• Available data:
- - - - -

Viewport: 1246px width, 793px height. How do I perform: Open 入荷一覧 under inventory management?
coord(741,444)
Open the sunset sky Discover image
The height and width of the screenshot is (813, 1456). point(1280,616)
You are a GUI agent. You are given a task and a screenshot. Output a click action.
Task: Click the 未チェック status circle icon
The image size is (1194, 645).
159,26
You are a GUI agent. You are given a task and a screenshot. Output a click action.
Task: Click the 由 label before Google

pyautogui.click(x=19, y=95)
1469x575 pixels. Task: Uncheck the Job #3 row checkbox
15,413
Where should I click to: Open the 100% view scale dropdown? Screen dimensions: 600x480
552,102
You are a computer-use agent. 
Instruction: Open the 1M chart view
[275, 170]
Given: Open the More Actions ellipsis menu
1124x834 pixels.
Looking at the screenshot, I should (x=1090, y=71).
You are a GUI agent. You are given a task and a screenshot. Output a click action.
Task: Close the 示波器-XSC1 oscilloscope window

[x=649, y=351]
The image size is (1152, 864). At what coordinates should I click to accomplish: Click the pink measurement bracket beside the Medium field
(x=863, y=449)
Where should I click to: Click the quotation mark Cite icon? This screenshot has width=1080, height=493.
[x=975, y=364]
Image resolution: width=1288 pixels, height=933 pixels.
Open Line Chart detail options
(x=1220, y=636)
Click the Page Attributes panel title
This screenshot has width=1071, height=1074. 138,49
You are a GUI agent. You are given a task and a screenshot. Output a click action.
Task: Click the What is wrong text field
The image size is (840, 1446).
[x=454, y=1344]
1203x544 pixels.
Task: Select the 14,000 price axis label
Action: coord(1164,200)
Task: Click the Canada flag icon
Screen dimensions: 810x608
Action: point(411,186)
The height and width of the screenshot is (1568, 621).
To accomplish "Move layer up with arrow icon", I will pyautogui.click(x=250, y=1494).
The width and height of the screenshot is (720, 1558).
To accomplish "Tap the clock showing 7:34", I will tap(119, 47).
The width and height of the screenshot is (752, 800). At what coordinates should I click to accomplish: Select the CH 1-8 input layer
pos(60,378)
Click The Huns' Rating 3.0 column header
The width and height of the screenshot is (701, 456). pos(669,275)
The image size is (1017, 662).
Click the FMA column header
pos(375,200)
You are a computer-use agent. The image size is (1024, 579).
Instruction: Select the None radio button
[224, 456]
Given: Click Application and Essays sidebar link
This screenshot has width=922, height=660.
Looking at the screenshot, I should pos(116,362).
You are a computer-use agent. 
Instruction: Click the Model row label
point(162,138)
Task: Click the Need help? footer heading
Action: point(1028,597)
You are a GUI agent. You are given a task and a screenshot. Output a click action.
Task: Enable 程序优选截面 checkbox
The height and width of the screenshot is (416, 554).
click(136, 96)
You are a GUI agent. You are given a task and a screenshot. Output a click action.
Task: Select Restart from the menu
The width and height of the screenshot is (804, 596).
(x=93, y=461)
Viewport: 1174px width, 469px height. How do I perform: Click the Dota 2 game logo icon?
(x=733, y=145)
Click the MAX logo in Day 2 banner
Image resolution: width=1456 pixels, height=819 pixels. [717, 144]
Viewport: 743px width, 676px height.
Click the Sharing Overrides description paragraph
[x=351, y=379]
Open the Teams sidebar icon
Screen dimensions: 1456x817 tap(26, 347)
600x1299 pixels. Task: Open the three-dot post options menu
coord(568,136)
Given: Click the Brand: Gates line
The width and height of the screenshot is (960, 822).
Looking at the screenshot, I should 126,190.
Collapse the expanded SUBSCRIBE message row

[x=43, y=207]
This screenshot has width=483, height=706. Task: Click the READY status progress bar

- - - - -

• Work order:
The records above are to be repeated in full, word for word.

• Task answer:
Viewport: 1246px width, 793px height. How do I perform: Open 入荷一覧 under inventory management?
coord(741,444)
Open the sunset sky Discover image
The height and width of the screenshot is (813, 1456). point(1280,616)
You are a GUI agent. You are given a task and a screenshot. Output a click action.
Task: Click the 未チェック status circle icon
The image size is (1194, 645).
159,26
You are a GUI agent. You are given a task and a screenshot. Output a click action.
Task: Click the 由 label before Google

pyautogui.click(x=19, y=95)
1469x575 pixels. Task: Uncheck the Job #3 row checkbox
15,413
Where should I click to: Open the 100% view scale dropdown? Screen dimensions: 600x480
552,102
You are a computer-use agent. 
Instruction: Open the 1M chart view
[275, 170]
Given: Open the More Actions ellipsis menu
1124x834 pixels.
Looking at the screenshot, I should (x=1090, y=71).
You are a GUI agent. You are given a task and a screenshot. Output a click action.
Task: Close the 示波器-XSC1 oscilloscope window

[x=649, y=351]
The image size is (1152, 864). At what coordinates should I click to accomplish: Click the pink measurement bracket beside the Medium field
(x=863, y=449)
Where should I click to: Click the quotation mark Cite icon? This screenshot has width=1080, height=493.
[x=975, y=364]
Image resolution: width=1288 pixels, height=933 pixels.
Open Line Chart detail options
(x=1220, y=636)
Click the Page Attributes panel title
This screenshot has width=1071, height=1074. 138,49
You are a GUI agent. You are given a task and a screenshot. Output a click action.
Task: Click the What is wrong text field
The image size is (840, 1446).
[x=454, y=1344]
1203x544 pixels.
Task: Select the 14,000 price axis label
Action: coord(1164,200)
Task: Click the Canada flag icon
Screen dimensions: 810x608
Action: point(411,186)
The height and width of the screenshot is (1568, 621).
To accomplish "Move layer up with arrow icon", I will pyautogui.click(x=250, y=1494).
The width and height of the screenshot is (720, 1558).
To accomplish "Tap the clock showing 7:34", I will tap(119, 47).
The width and height of the screenshot is (752, 800). At what coordinates should I click to accomplish: Select the CH 1-8 input layer
pos(60,378)
Click The Huns' Rating 3.0 column header
The width and height of the screenshot is (701, 456). pos(669,275)
The image size is (1017, 662).
Click the FMA column header
pos(375,200)
You are a computer-use agent. The image size is (1024, 579).
Instruction: Select the None radio button
[224, 456]
Given: Click Application and Essays sidebar link
This screenshot has width=922, height=660.
Looking at the screenshot, I should pos(116,362).
You are a computer-use agent. 
Instruction: Click the Model row label
point(162,138)
Task: Click the Need help? footer heading
Action: point(1028,597)
You are a GUI agent. You are given a task and a screenshot. Output a click action.
Task: Enable 程序优选截面 checkbox
The height and width of the screenshot is (416, 554).
click(136, 96)
You are a GUI agent. You are given a task and a screenshot. Output a click action.
Task: Select Restart from the menu
The width and height of the screenshot is (804, 596).
(x=93, y=461)
Viewport: 1174px width, 469px height. How do I perform: Click the Dota 2 game logo icon?
(x=733, y=145)
Click the MAX logo in Day 2 banner
Image resolution: width=1456 pixels, height=819 pixels. [717, 144]
Viewport: 743px width, 676px height.
Click the Sharing Overrides description paragraph
[x=351, y=379]
Open the Teams sidebar icon
Screen dimensions: 1456x817 tap(26, 347)
600x1299 pixels. Task: Open the three-dot post options menu
coord(568,136)
Given: Click the Brand: Gates line
The width and height of the screenshot is (960, 822).
Looking at the screenshot, I should 126,190.
Collapse the expanded SUBSCRIBE message row

[x=43, y=207]
This screenshot has width=483, height=706. Task: Click the READY status progress bar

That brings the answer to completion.